O halde karşı tarafta hangi insanlar var, bunlar neden o tarafa geçmiş, bunu iyi bilmek gerek. Türkiye'de Tanzimatla birlikte içimize akıtılan bir Batılılaşma zehiri var. Ne yazık bu zehir birçok insanımızı baştan aşağıya kuşatmış. Batının her şeyinin doğru ve güzel olduğuna inanmış bunlar. Dolayısıyla İslâma ve Doğu düşüncesinin her türlüsüne karşılar. Bu tayfayı da ikiye ayırmak mümkün, bir kısmı Atatürk'ün milliyetçilik anlayışının etkisiyle milliyetçilikten taviz vermiyorlar, yaşayış biçimimiz Batılılar gibi olsun ama onlardan bağımsız olalım diyorlar. Bir kısmı ise Türklük ve Müslümanlıkla her türlü bağı koparmış bir bir takım. Bu takıma lâf anlatmak beyhude olur, bırakalım yollarında gitsinler. Ama milliyetçilikten taviz vermeyen Batıcılara hem milliyetçi hem de Batıcı olunamayacağını ABD ve Batı'nın PKK'ya yapmış olduğu destekleri örnek göstererek anlatabiliriz. Bunlarda biraz da olsa ümit var.
Ama bütün bu tartışmanın içinde en önemli kesim olaya ideolojik olarak bakmayıp ekonomik açıdan bakanlar. Hayat standartlarında bir bozulma olmadığı sürece kurulu düzene uyarlar, bir sıkıntı olursa Fransa'da olduğu gibi sokaklara dökülürler. İşte muhalefet cephesi aslında iki tiyatroyu birden oynuyor.
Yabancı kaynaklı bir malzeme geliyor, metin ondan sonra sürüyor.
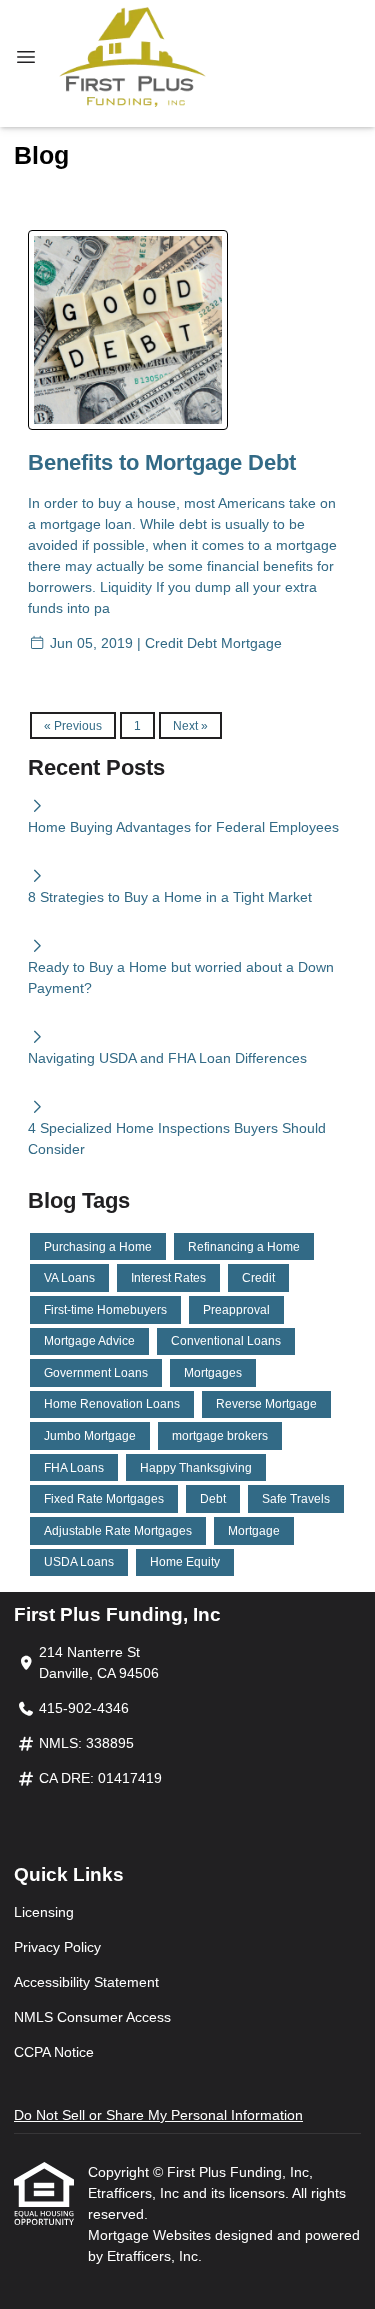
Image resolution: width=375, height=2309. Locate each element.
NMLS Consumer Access (92, 2017)
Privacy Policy (57, 1947)
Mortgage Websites (151, 2235)
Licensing (44, 1912)
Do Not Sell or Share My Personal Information (158, 2115)
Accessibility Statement (86, 1982)
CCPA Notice (54, 2052)
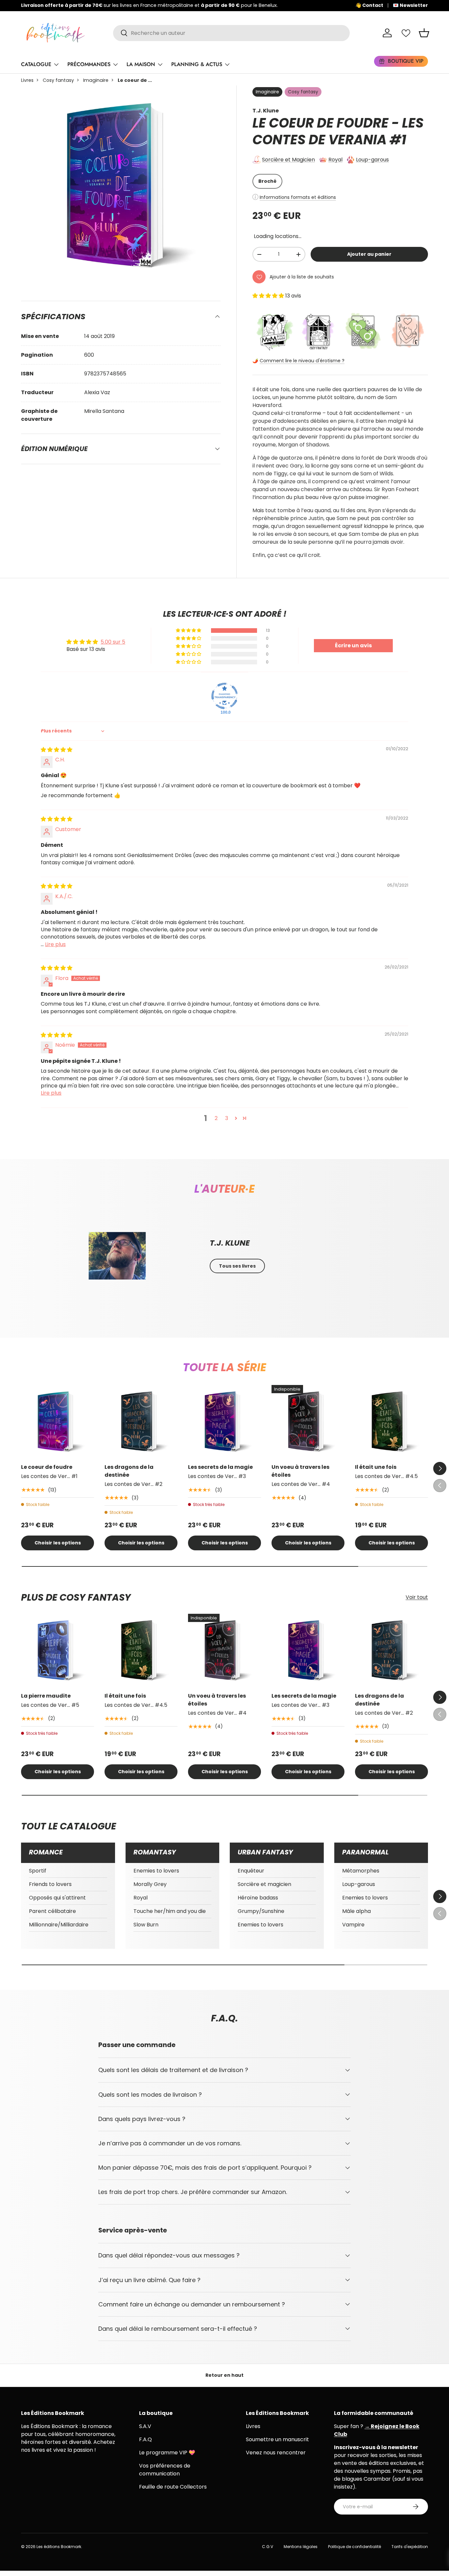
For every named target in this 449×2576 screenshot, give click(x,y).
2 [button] (216, 1118)
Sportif (37, 1870)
Bir taraftan dinine ve milliyetine bağlı seçmene ne kadar iyi Müslüman olduğunu göstermek için bir gecede üç beş kere iftar yapıyor, bir taraftan da soğan, sarmısak edebiyatı yapıp, olmadık yalanlar uydurup insanları fakir olduklarına inandırmaya çalışıyor. Açıkça ilan ediyoruz, gerçekten insanlar onların iddia ettiği gibi fakirleşmiş olsaydı, şimdiye kadar kitleler sokağa dökülmüş, hükümet de bu hareket karşısında dayanamayıp istifa etmiş olurdu.
Rakamlar meydanda, esnaf olsun, tüccar olsun, ücretli olsun, artan fiyatlar karşısında onların da kazancı artıyor. Böylelikle insanların yaşam düzeylerinde kayda değer bir fark oluşmuyor. Örneğin benim emekli maaşım 2021 yılında 2500 liraydı, şimdi ise 7500 lira. O zaman ekmek 2 liraydı, şimdi ise 5 lira. Süt üreticiden 3 liraya alınıyordu, şimdi ise 10 lira. Örnekler bitmez... Mizah olsun diye buraya ABD'nin Kuzey Kore'yi eleştirmek için yaptığı bir propaganda filminden söz edelim. Resimde üç asker yan yana, birisi çok kısa boylu, Kuzey Kore askeri. Diğer ikisi oldukça uzun boylu, birisi Güney Kore, ötekisi ise ABD askeri. Resmin altındaki açıklama şöyle: "Kuzey Kore askeri yeterli beslenemediği için boyu kısa kalmış". Kısa boylulara sesleniyorum, bol bol yemek yiyin, belki boyunuz uzar.